[start of Data listing]
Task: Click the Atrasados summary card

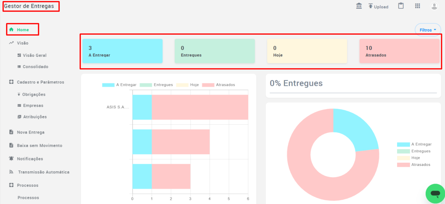Action: click(x=399, y=51)
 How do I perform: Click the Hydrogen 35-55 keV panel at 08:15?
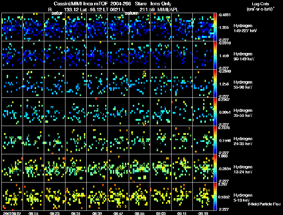(x=33, y=112)
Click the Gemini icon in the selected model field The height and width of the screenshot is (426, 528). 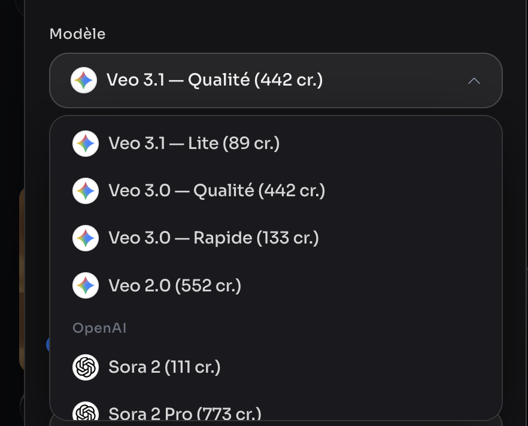click(x=84, y=80)
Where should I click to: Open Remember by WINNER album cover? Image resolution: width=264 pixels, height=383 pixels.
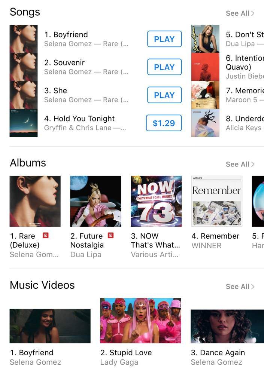[217, 201]
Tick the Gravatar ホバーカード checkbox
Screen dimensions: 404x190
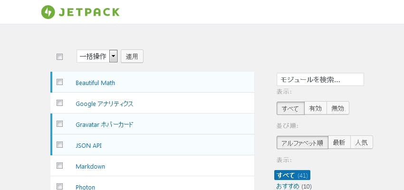tap(59, 124)
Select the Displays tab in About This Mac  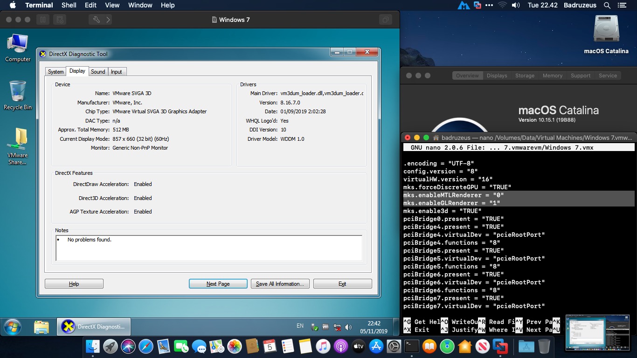(x=497, y=76)

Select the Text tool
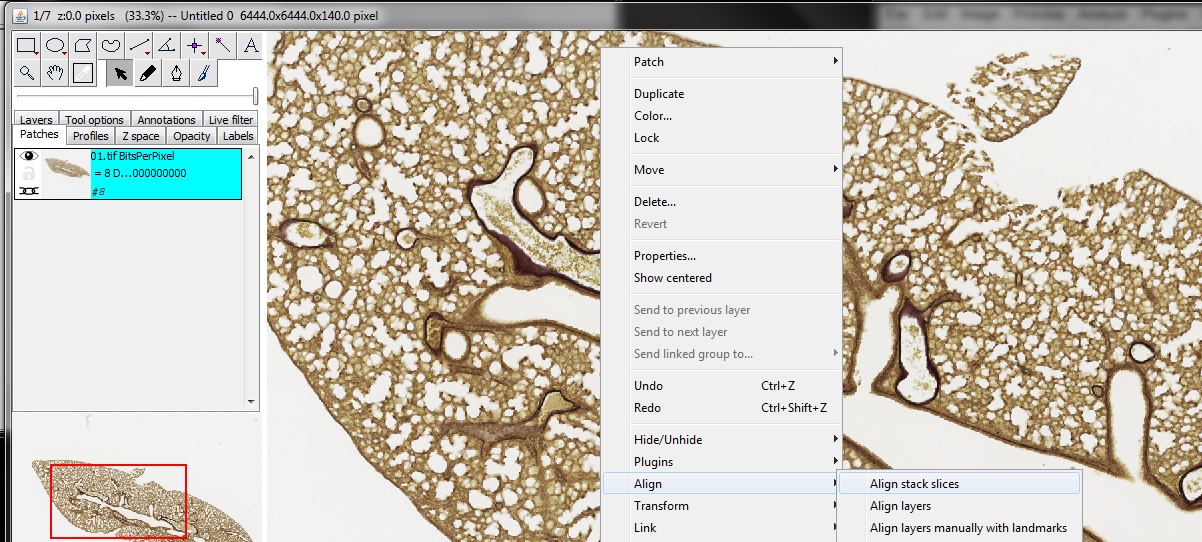coord(250,46)
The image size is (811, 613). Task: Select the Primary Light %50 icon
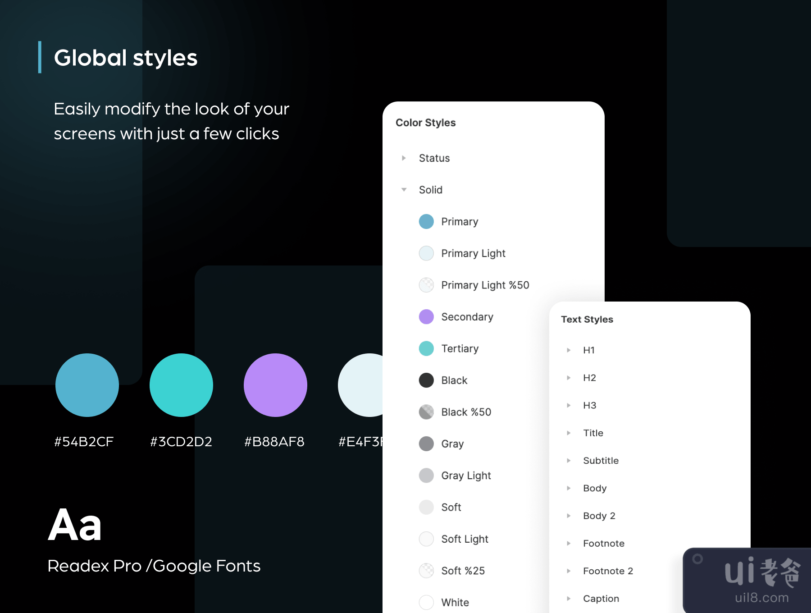pyautogui.click(x=426, y=285)
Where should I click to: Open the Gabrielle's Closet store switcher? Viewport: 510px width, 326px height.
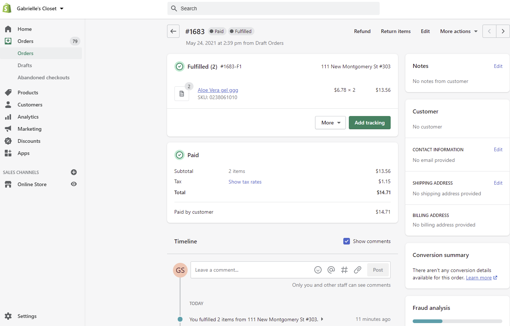click(x=40, y=8)

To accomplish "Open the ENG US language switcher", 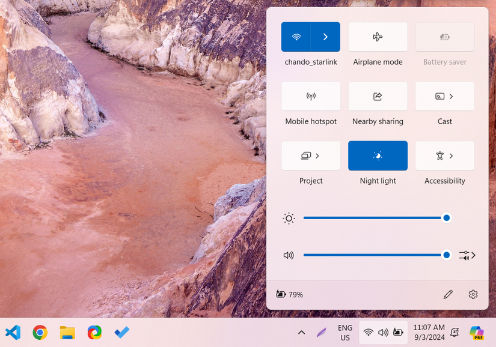I will tap(345, 332).
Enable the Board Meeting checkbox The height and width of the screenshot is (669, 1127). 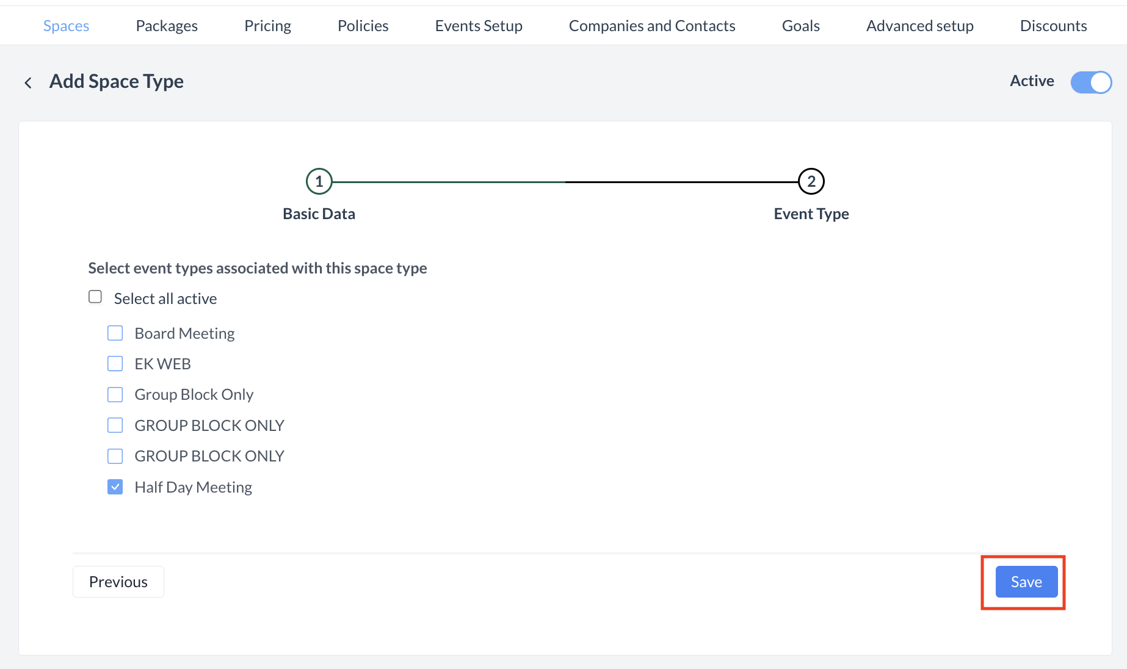pyautogui.click(x=115, y=333)
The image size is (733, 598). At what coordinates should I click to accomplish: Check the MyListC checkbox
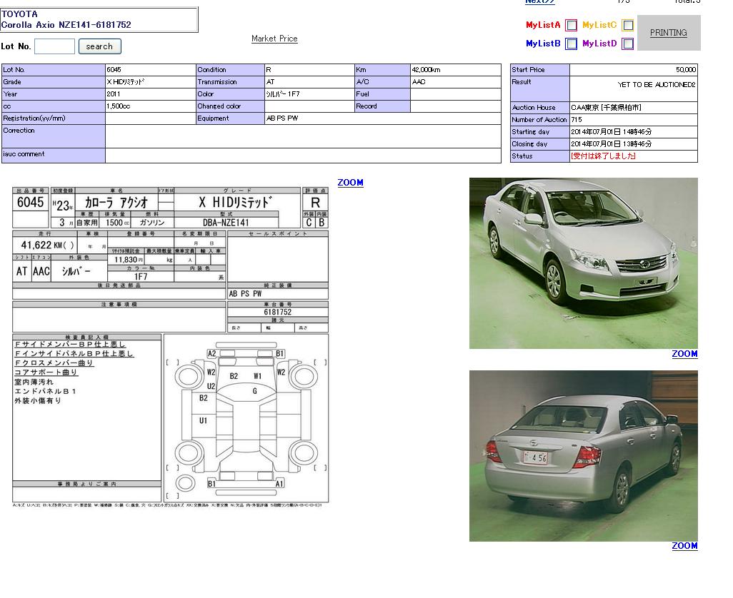(x=627, y=25)
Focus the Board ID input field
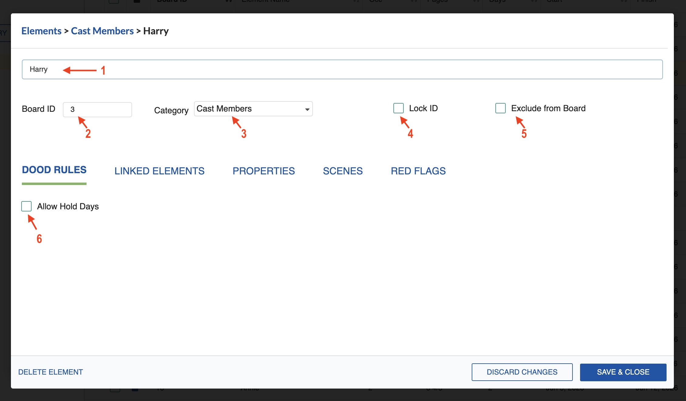 coord(97,110)
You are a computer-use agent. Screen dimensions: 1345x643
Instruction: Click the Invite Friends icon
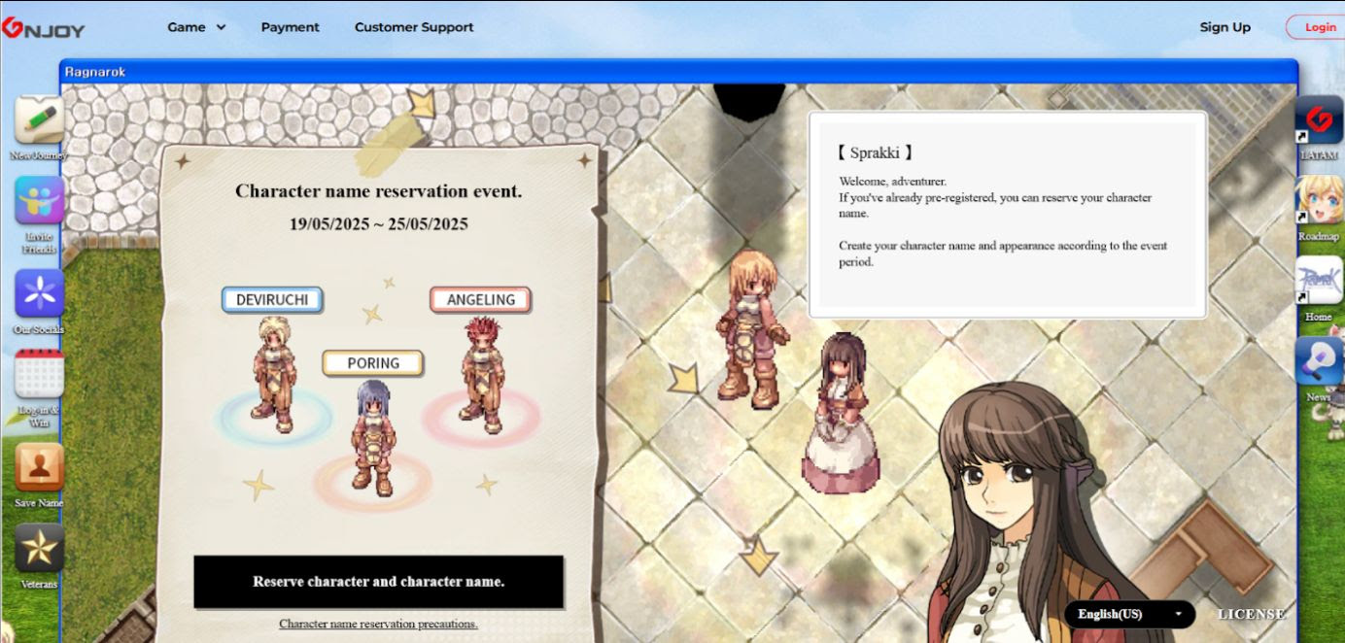click(x=39, y=201)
[end of Data listing]
■ **Directive**
Can you rewrite the material as a JSON list of strings, one string per line with blank lines omitted and the pictures left out, starting at the line that contains "You are a computer-use" and ending at the end of the material?

■ **Reply**
[
  "You are a computer-use agent. Screen dimensions: 1345x643",
  "Instruction: Click the Invite Friends icon",
  "click(x=39, y=201)"
]